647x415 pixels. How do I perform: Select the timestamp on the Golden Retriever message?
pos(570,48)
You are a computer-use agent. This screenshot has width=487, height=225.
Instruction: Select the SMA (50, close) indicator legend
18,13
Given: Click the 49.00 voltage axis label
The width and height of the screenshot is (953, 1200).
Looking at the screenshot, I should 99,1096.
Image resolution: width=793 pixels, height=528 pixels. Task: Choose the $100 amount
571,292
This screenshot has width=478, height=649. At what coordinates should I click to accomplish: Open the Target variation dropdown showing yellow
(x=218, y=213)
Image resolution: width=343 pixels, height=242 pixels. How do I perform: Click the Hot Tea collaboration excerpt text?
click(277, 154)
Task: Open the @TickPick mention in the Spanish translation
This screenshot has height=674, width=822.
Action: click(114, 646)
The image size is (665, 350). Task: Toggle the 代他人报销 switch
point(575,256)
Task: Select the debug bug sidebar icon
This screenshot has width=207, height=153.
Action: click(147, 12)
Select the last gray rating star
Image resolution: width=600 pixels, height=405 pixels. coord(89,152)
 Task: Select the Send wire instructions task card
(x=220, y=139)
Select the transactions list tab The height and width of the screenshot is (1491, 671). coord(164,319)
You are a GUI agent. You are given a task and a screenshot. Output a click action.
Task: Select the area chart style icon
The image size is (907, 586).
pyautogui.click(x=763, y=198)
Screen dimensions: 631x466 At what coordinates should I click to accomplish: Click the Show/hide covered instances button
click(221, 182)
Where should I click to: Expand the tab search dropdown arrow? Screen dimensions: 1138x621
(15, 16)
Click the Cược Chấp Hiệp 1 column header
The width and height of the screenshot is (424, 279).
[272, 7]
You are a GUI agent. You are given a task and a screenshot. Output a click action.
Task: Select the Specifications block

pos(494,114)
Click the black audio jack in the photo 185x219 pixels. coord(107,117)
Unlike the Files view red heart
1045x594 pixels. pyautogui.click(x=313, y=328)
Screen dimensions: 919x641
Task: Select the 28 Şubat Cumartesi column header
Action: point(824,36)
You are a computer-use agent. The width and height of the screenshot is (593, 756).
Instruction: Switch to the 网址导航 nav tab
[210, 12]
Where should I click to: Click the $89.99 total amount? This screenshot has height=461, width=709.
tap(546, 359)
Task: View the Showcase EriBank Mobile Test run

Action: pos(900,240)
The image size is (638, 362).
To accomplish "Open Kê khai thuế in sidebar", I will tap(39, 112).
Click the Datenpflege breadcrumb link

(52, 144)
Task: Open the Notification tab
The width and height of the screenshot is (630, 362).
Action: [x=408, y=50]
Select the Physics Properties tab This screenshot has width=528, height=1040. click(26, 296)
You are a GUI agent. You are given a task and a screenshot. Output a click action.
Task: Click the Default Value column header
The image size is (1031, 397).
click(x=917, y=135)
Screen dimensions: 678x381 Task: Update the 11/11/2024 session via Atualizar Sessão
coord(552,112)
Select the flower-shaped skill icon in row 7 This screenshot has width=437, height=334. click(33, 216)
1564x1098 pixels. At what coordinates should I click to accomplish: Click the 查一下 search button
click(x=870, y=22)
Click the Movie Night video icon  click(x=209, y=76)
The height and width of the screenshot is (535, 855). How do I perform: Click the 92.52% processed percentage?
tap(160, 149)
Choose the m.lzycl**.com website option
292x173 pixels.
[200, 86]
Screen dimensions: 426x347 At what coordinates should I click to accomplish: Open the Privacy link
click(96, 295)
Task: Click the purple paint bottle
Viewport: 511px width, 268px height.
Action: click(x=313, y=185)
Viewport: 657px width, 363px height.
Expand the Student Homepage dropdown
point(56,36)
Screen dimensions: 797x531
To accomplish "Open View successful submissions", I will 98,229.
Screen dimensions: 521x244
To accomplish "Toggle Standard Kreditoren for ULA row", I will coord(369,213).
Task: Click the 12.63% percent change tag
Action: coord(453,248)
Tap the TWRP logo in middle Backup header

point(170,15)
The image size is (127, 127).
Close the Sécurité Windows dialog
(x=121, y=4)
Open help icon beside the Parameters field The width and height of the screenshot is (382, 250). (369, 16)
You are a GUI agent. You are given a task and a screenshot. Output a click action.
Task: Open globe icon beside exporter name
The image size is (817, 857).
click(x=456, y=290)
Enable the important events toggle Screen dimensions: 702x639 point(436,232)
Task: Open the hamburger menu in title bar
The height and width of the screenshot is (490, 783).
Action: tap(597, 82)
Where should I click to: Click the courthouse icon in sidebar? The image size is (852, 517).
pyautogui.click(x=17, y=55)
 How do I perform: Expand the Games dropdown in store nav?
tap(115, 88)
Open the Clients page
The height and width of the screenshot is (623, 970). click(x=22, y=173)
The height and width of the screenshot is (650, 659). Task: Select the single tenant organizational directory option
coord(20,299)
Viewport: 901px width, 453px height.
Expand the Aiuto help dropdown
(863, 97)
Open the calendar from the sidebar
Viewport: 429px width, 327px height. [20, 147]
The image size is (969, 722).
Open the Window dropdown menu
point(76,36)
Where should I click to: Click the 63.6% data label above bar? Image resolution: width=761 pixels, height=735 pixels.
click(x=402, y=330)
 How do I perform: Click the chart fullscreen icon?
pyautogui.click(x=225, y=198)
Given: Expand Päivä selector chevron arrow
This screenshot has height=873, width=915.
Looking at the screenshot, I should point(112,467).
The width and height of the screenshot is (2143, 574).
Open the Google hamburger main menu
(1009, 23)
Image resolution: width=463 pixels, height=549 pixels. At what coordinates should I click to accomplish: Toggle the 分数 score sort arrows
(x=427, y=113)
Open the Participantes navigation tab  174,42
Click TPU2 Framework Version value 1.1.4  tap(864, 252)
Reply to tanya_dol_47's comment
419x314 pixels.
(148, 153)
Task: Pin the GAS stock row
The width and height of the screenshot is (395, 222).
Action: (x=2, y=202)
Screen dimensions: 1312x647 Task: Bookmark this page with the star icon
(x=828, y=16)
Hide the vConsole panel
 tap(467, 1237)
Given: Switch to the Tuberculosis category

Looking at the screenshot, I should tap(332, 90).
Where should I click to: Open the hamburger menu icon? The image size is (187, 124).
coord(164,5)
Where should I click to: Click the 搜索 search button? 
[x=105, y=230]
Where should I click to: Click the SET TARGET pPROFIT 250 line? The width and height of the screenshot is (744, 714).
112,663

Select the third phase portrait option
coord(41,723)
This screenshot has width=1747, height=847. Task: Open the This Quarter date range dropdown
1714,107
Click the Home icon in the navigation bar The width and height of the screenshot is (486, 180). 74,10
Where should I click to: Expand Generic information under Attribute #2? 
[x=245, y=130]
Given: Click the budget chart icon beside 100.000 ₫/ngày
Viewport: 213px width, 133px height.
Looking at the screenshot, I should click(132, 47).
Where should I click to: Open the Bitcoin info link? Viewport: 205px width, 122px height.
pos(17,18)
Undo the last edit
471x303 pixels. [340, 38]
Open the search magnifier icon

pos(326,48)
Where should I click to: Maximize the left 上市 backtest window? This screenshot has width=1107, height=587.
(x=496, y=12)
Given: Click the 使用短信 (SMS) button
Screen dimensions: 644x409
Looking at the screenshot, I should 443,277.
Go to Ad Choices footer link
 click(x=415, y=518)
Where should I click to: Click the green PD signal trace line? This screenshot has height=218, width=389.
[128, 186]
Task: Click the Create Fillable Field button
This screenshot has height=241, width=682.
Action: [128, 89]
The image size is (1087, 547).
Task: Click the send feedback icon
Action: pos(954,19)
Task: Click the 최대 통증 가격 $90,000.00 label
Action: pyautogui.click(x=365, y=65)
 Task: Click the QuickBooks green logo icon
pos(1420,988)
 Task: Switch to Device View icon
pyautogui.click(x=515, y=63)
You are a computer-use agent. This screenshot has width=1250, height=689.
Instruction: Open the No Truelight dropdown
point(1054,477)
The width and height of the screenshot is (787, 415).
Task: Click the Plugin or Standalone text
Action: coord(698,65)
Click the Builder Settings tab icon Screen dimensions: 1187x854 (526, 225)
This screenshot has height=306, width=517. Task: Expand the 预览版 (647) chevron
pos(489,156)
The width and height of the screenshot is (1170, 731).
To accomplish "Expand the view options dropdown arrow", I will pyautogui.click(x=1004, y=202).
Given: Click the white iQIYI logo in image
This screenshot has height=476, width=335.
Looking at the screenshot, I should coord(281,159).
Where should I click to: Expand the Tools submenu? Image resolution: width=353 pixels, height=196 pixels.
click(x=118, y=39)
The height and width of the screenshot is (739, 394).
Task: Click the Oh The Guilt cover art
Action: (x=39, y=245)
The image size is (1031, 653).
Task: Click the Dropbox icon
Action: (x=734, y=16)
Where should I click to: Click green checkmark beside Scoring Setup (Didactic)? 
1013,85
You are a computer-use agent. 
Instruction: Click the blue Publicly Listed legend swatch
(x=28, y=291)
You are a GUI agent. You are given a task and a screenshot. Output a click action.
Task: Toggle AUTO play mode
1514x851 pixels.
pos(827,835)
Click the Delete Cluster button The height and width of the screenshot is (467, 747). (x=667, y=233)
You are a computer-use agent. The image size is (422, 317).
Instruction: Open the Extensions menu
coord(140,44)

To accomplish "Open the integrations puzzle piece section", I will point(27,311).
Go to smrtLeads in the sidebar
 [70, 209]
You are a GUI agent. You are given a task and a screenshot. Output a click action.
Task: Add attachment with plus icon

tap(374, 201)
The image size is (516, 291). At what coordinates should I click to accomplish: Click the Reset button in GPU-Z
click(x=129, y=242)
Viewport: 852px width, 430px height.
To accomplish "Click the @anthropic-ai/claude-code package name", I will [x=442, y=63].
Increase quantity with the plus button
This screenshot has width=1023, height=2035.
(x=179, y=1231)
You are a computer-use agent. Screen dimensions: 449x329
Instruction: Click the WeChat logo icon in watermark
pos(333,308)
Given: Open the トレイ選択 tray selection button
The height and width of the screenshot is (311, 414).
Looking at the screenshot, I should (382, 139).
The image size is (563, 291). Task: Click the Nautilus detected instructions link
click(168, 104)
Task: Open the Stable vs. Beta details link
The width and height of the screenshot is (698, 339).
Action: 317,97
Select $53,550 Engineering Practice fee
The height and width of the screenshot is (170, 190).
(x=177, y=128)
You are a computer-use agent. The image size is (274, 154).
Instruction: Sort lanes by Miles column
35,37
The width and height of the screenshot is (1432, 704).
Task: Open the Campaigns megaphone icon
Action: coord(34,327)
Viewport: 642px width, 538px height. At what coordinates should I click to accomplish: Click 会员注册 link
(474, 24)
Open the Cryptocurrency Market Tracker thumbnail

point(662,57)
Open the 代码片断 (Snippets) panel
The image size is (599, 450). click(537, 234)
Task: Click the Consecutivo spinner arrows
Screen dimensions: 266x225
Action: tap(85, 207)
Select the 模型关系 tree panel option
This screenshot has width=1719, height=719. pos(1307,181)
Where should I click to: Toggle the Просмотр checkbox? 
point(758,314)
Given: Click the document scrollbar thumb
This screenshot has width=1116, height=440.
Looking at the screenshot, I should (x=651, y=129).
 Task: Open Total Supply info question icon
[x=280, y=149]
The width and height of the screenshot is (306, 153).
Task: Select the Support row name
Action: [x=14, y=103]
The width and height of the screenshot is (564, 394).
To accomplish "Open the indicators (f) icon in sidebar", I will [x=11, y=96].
::::
Your task is to write out, exactly, the line that holds "Given: Click the document scrollbar thumb" and every line after it until the records end.

■ **RESULT BELOW**:
Given: Click the document scrollbar thumb
This screenshot has width=1116, height=440.
Looking at the screenshot, I should (x=651, y=129).
 Task: Open Total Supply info question icon
[x=280, y=149]
The width and height of the screenshot is (306, 153).
Task: Select the Support row name
Action: [x=14, y=103]
The width and height of the screenshot is (564, 394).
To accomplish "Open the indicators (f) icon in sidebar", I will [x=11, y=96].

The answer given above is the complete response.